Text segment -
2. Subject/s: Who is involved in the programme development?
      The Heads of Departments, the MinEduc, the GoR, secondary schools.
      The research team on ICT in education supported by partners such as Eduqual currently
       conducting research in pilot secondary schools in eastern province equipped with ICT
       resources.


3. Tools: What resources (ICT/non-ICT) are available for the programme? What training
   approaches do you apply? What resources are needed?
      There is a dedicated GoR budget for developing the institution’s ICT infrastructure.
       Currently there are 2 computer labs with internet connectivity inclusive of an Assistive
       Technology Resource Centre for visual and hearing impaired students and a computer
       refurbishment workshop with over 60 computers in process for dispatch. The ratio of
       computers is currently 1:17 and the target is to reduce this to 1:5. The library is digitized
       with books categorized and journals and modules available online. 18 classrooms are
       currently being set up with IT equipment inclusive of laptop, projector and internet
       facilities to enable access to and delivery of online materials. There are plans to
       introduce LMS tools such as moodle to facilitate management of and access to course
       materials online.
      The Institute has a network of 10 remote District Training Centres, 4 face-to-face
       Provincial Training Centres and 2 Consulates serving the provinces and districts of
       Rwanda. The centres are linked to headquarters via its distance teaching programme.
       The professional development approach is a blended combination of e-learning with
       face-to-face tutoring, lecturing and coaching. Modules are digitized for delivery of online
       e-Learning programmes which are blended with weekend tutorials in the remote centres
       and intensive two week face-to-face sessions in the provincial centres during the
       holidays. Each centre is equipped with a computer lab of 15-30 computers.

Record list -
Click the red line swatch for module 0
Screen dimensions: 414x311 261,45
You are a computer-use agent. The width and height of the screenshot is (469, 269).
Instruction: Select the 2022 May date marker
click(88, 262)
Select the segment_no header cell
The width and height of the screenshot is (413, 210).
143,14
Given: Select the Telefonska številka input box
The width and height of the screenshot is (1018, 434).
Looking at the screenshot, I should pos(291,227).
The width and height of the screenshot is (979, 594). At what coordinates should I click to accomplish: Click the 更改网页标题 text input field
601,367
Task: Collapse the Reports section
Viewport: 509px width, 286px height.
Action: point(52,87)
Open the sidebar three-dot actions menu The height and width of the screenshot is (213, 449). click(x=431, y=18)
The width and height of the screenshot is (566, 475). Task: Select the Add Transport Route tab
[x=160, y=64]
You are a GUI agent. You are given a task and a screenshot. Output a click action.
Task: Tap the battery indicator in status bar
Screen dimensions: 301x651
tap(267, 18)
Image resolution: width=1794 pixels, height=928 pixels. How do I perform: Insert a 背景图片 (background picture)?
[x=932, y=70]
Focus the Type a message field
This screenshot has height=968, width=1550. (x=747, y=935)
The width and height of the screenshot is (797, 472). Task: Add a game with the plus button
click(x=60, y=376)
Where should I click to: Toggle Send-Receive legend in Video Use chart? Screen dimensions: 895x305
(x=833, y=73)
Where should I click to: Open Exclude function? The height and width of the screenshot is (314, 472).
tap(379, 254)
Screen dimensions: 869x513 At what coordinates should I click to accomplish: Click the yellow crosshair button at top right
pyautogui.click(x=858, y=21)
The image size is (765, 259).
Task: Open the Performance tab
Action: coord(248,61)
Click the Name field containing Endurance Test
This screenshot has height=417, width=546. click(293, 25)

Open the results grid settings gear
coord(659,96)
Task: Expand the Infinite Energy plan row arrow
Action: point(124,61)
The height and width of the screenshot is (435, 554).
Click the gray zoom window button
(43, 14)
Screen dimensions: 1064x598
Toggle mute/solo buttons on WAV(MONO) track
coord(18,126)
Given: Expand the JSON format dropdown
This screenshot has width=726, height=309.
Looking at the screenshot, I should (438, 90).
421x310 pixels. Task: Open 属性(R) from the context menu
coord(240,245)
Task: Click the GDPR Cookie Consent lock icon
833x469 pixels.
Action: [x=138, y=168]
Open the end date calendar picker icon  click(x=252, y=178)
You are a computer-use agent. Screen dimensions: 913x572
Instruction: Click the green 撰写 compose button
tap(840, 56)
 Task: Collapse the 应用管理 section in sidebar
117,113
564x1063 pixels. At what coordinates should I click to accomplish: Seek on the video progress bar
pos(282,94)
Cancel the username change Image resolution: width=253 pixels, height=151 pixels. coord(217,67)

Exercise tasks -
1/ From the programme description, list the parts that make up the blended professional development approach.
2/ For each statement, say yes or no depending on whether the programme description agrees, and quote the words that decide it.
(a) The target computer ratio is 1:5.
(b) Moodle is already used to manage course materials online.
(c) The intensive face-to-face sessions in the provincial centres last one week.
3/ Extend the programme description, picking up right after its final sentence.

Written answers -
1/
- e-learning
- face-to-face tutoring
- lecturing
- coaching

2/
(a) Yes: "the target is to reduce this to 1:5"
(b) No: "There are plans to introduce LMS tools such as moodle"
(c) No: "intensive two week face-to-face sessions in the provincial centres during the holidays"

3/
      There are specialist lectures in Computer Science and there are plans to train the
       general lecturers to use ICT facilitates in their programmes. A number of staff are also
       currently attending Master Degree courses in e-Learning in SA.
          The Institute is also host to a new south-south government to government tele-education
           project established under PAN-African e-Network Project, funded by the Government of
           India to create an e-Learning network for education and health services linking
           institutions in Benin, Burkina Faso, Ethiopia, Gabon, Gambia, Ghana, Mauritius, Nigeria,
           Rwanda, Senegal and Seychelles to some of the best Indian Universities/ Educational
           Institutions. This is an exciting initiative that will constitute a new approach to delivery of
           ubiquitous online learning that is responsive to students’/ teachers’/ communities’ needs
           within a wider scope of knowledge access.
          The human resources and material conditions are moving into place in the Institute to
           make computer operations available. The ICT Computing services in the Institute are
           designed to provide support to all academic activities. The Government is undertaking a
           national connectivity programme using fiber optic cable to connect all secondary
           schools, resources centres and communities.

4. Rules and regulations: What informal/formal rules have to be followed to meet the goal of
      the programme in terms of ICT policy/ standards/ curriculum integration/ implicit and explicit
      beliefs and values of lecturers and teachers?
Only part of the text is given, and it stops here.